● **Problem statement**: Copy the records word for word, starting at the line that contains "Locate an element on the screen. Image resolution: width=1765" and running through the end of the records, with both ends included. Leave the pictures out of your copy.

----- Stored records -----

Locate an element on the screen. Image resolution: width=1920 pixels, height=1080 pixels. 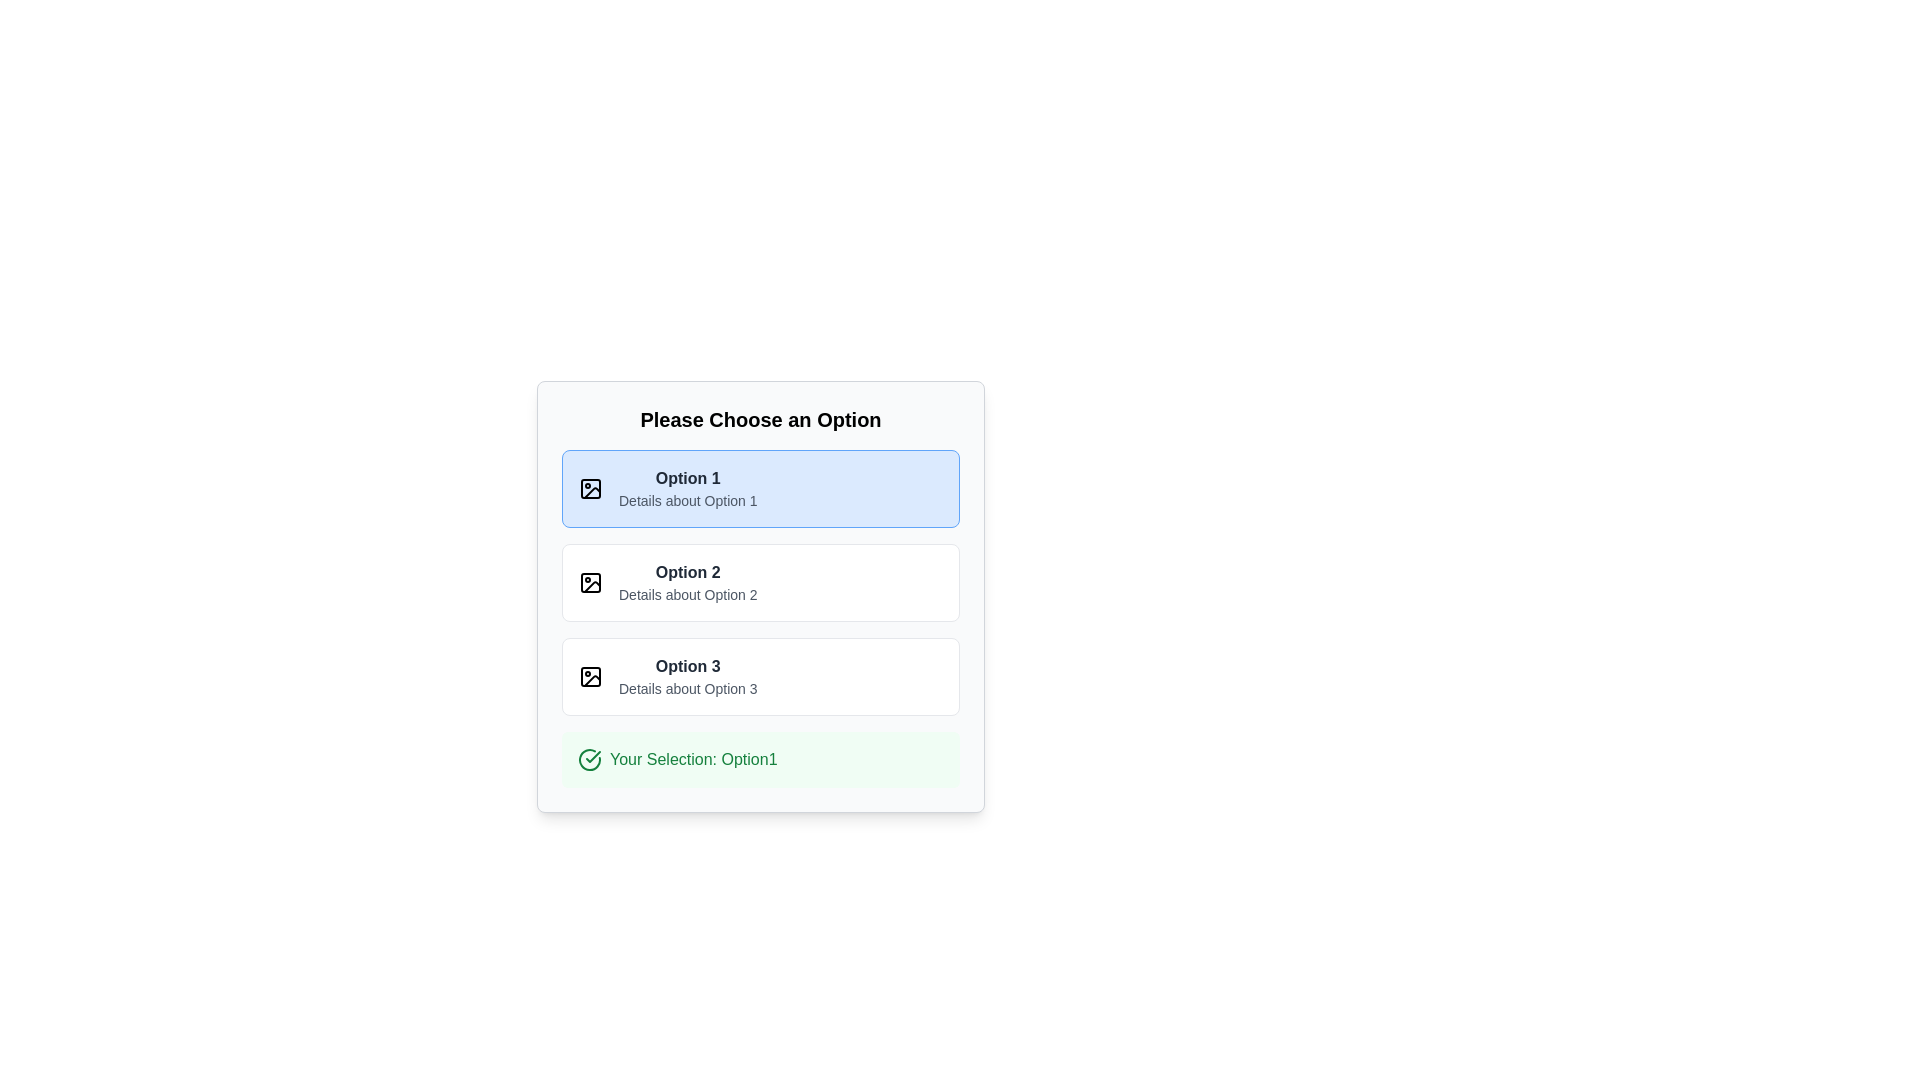
the 'Option 2' button located between 'Option 1' and 'Option 3' in the vertical list of interactive options is located at coordinates (760, 596).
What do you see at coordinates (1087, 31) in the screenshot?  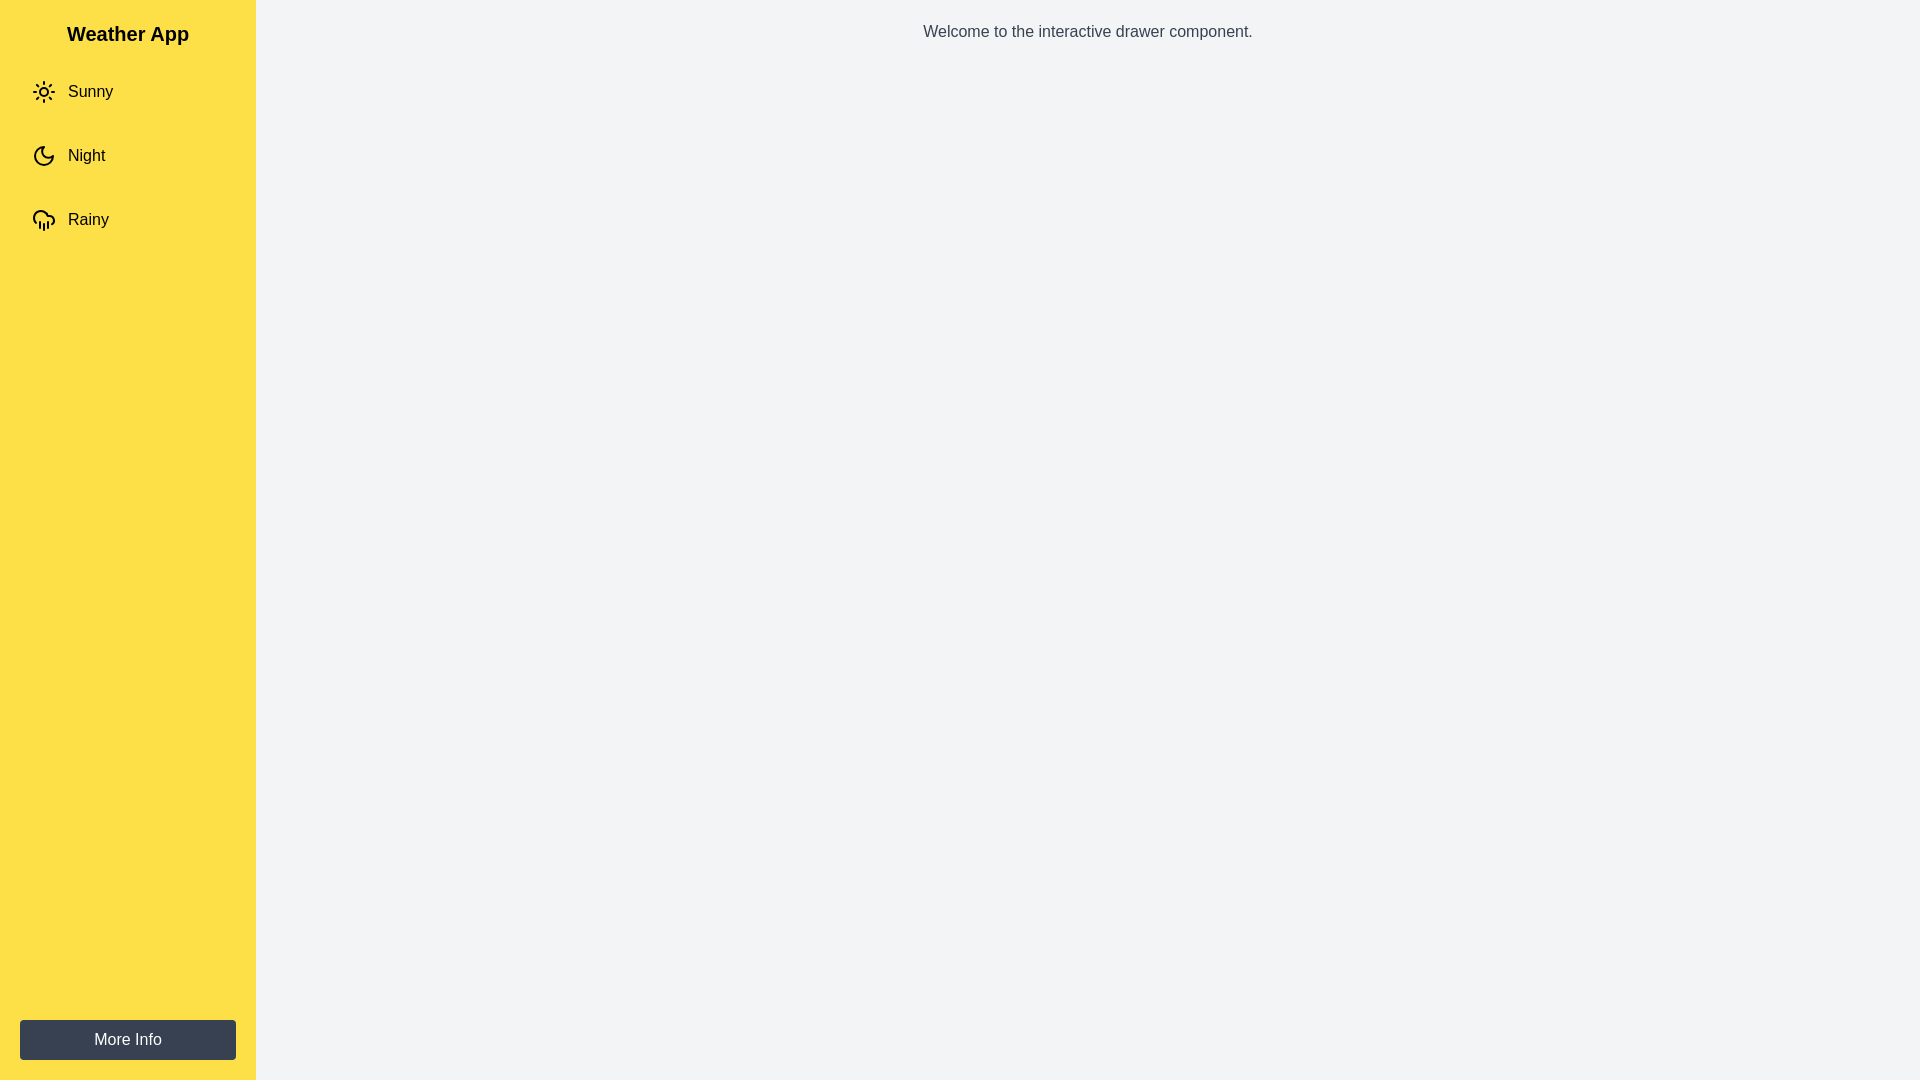 I see `the static label displaying 'Welcome to the interactive drawer component.' which is centered near the top of the light gray content area` at bounding box center [1087, 31].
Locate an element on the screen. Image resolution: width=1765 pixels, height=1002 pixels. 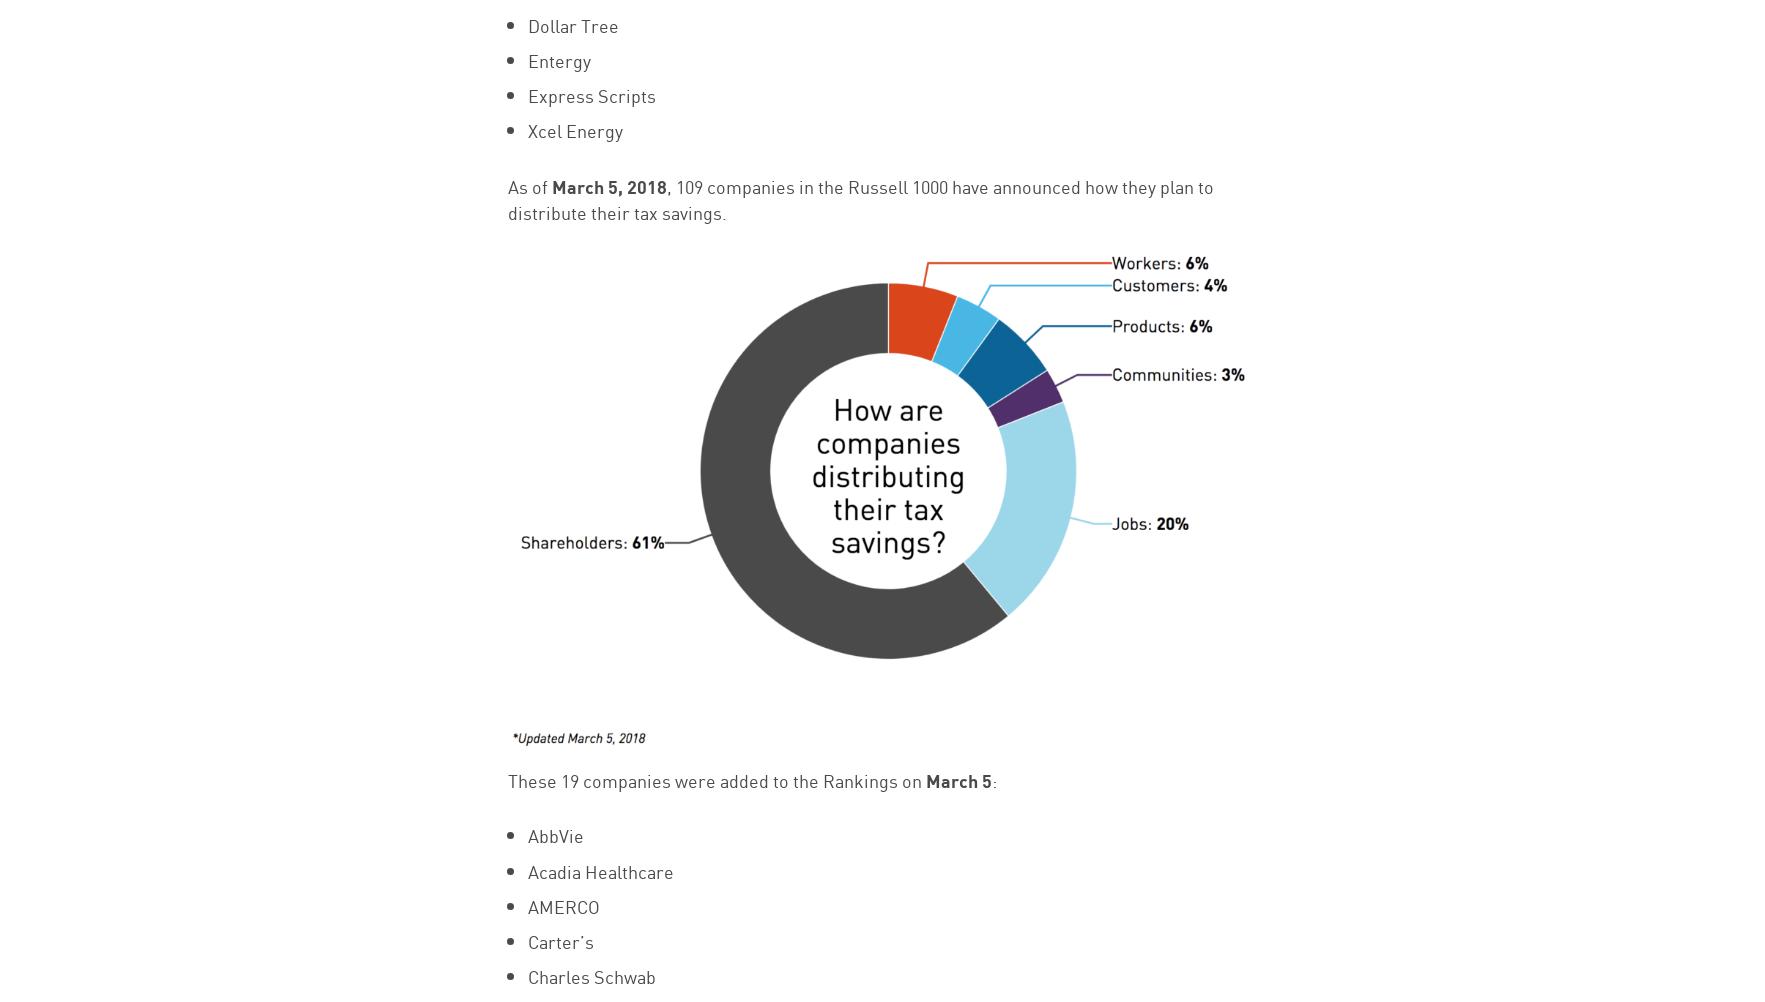
'Xcel Energy' is located at coordinates (573, 128).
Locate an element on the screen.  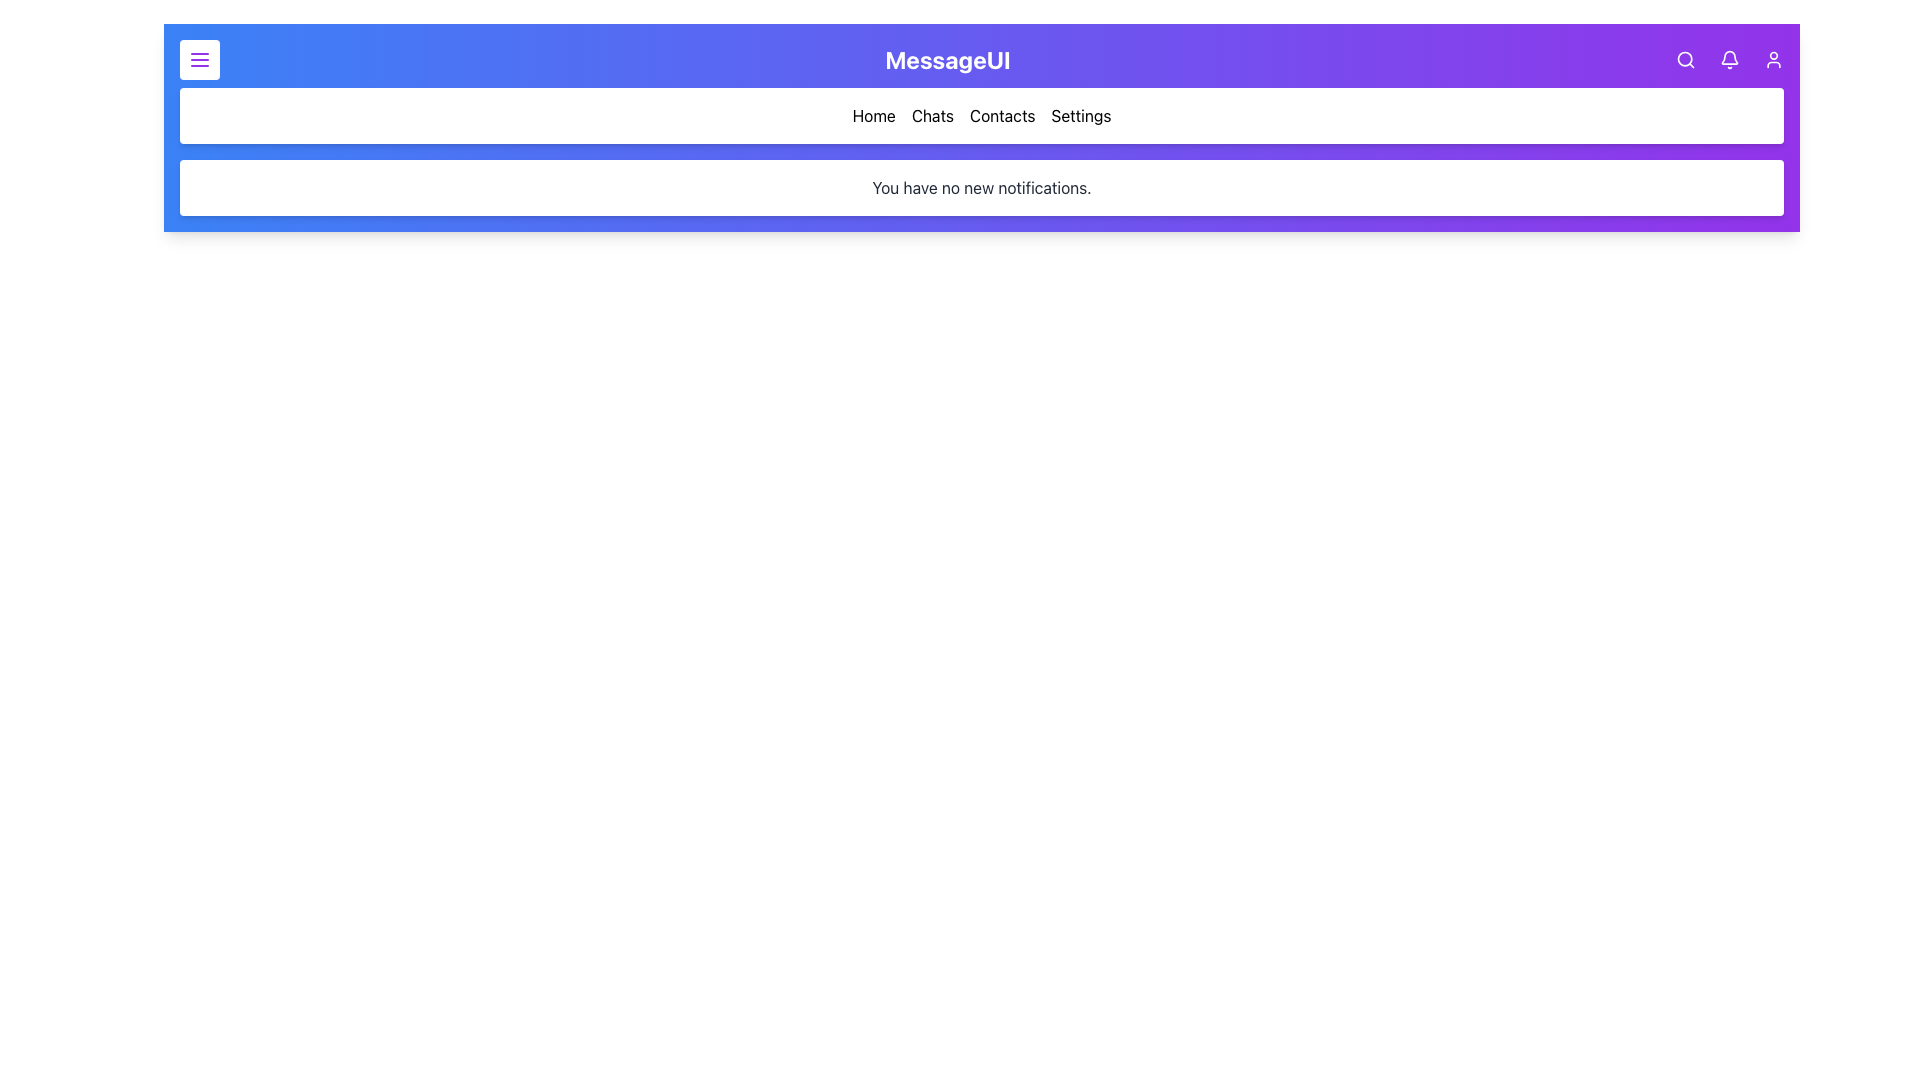
the prominent text label displaying 'MessageUI' in bold, large font with a purple gradient background, located centrally in the header section of the application is located at coordinates (946, 59).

-----

● **Result of this task**:
Locate an element on the screen. Image resolution: width=1765 pixels, height=1002 pixels. 
'Xcel Energy' is located at coordinates (573, 128).
Locate an element on the screen.  
the prominent text label displaying 'MessageUI' in bold, large font with a purple gradient background, located centrally in the header section of the application is located at coordinates (946, 59).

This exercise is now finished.